----- DATA

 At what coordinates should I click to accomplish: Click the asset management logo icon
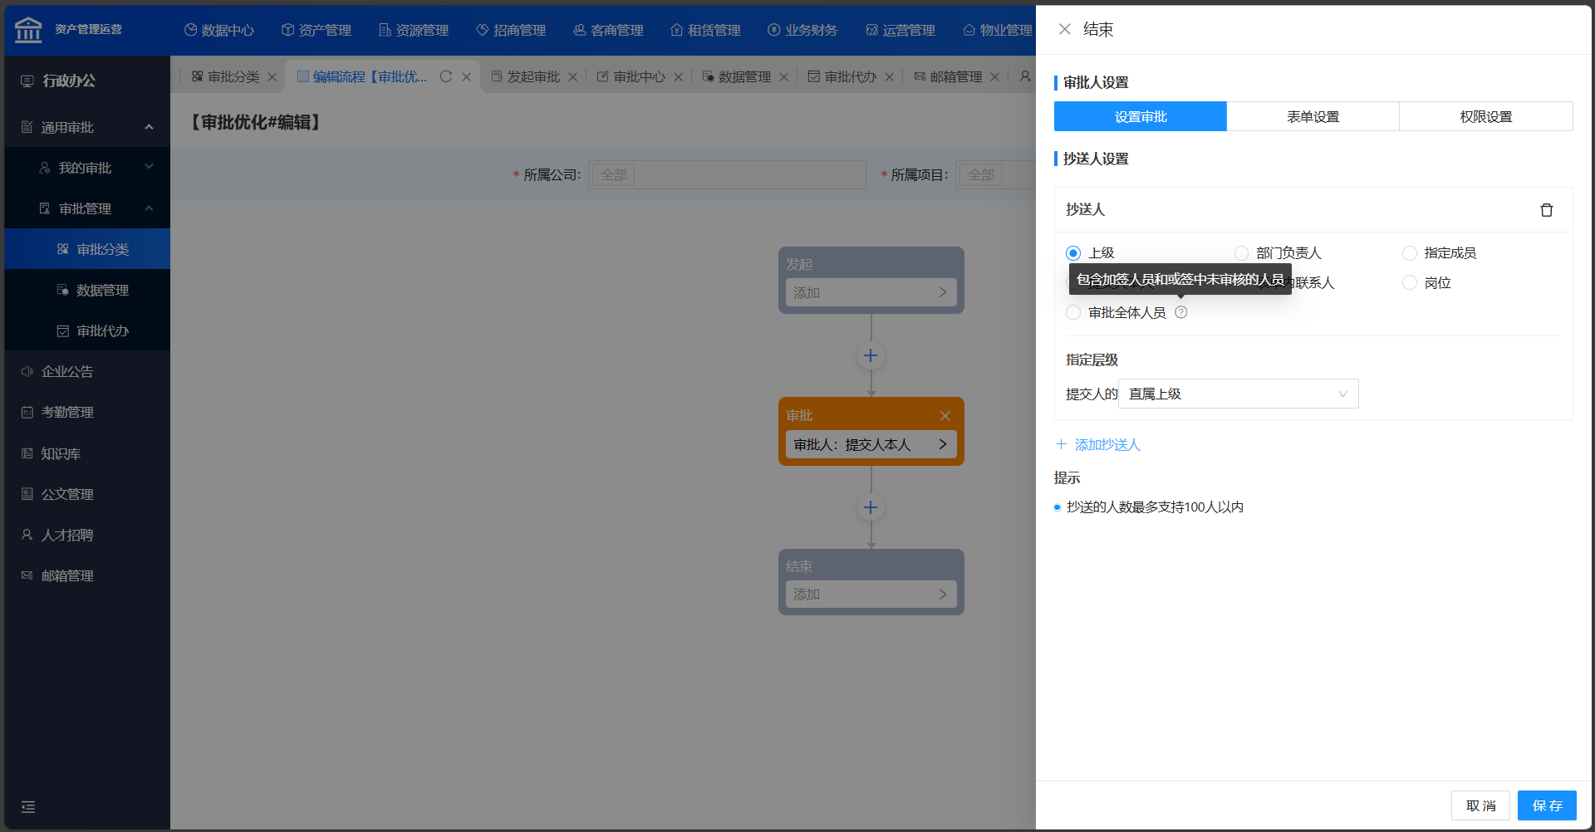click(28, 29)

----------
----- DATA

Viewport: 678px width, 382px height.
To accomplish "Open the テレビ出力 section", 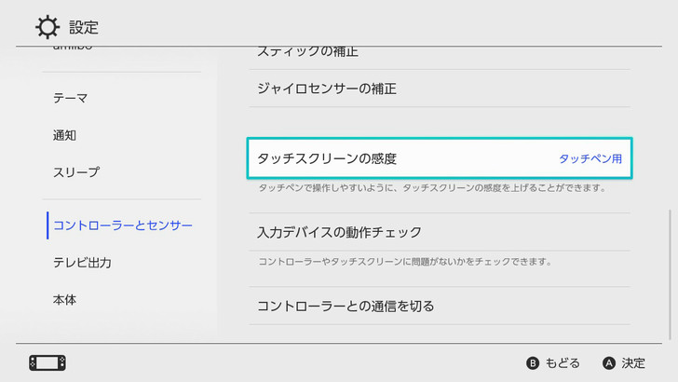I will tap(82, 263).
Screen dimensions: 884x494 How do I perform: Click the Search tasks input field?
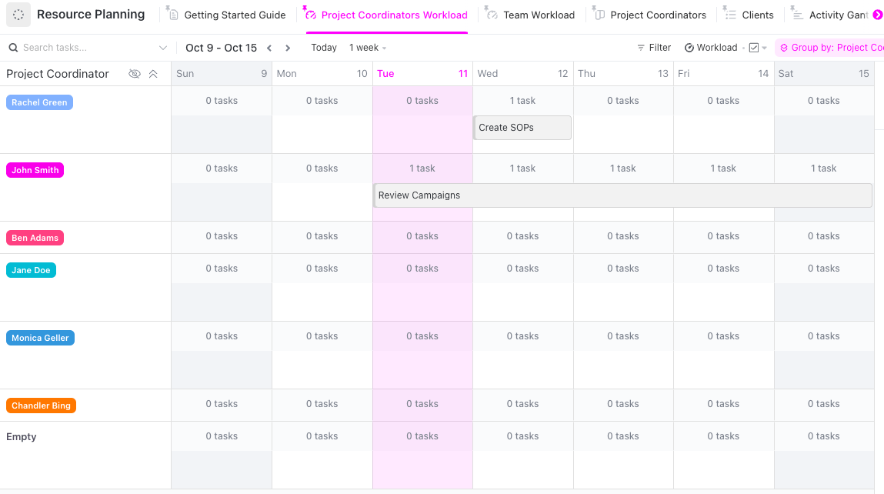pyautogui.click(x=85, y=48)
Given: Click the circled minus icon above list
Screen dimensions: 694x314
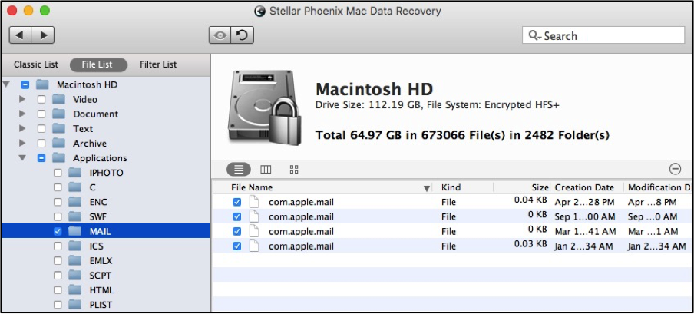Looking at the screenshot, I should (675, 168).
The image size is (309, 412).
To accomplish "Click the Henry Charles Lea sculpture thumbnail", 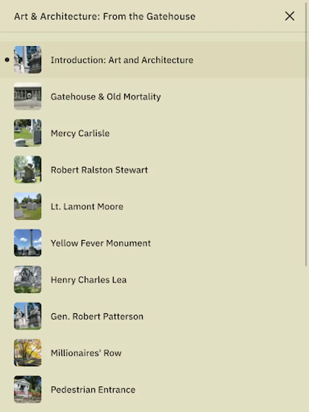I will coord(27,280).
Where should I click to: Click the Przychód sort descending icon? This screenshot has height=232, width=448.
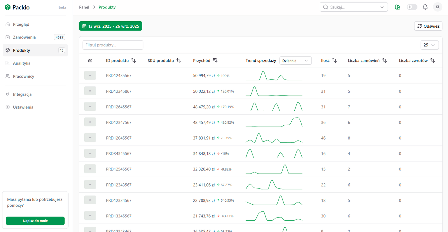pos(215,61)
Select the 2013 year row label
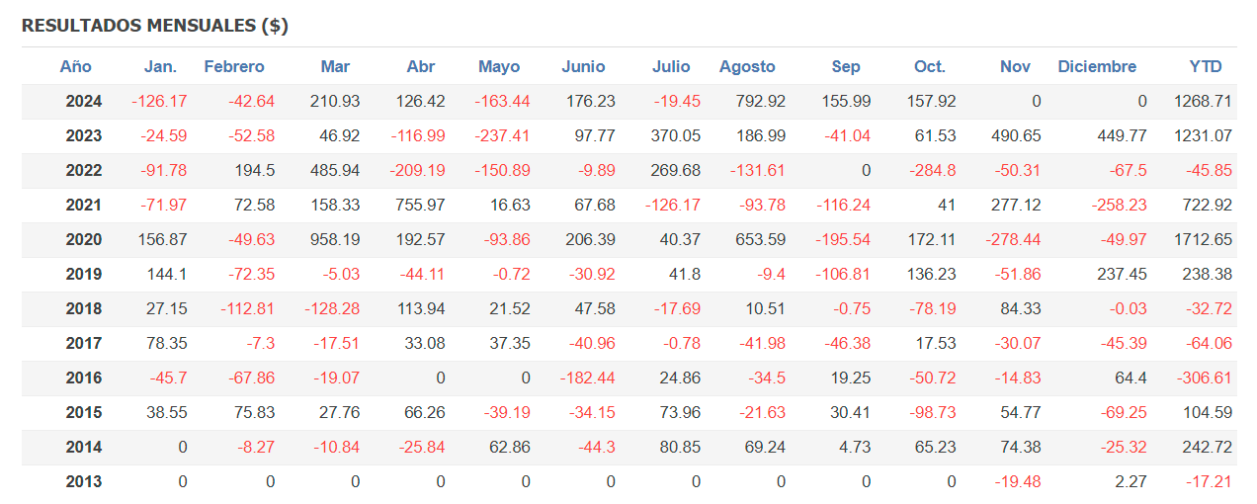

----------

• **TASK PROMPT**: Set down again, exactly, every line above from the one with "Screen dimensions: 884x494" down to the one with "The image size is (309, 412).", both ends included. No pictures, and nothing else.

• **TASK OUTPUT**:
Screen dimensions: 884x494 How do I perform: Click the Search tasks input field?
pyautogui.click(x=85, y=48)
Given: Click the circled minus icon above list
Screen dimensions: 694x314
Looking at the screenshot, I should (675, 168).
The image size is (309, 412).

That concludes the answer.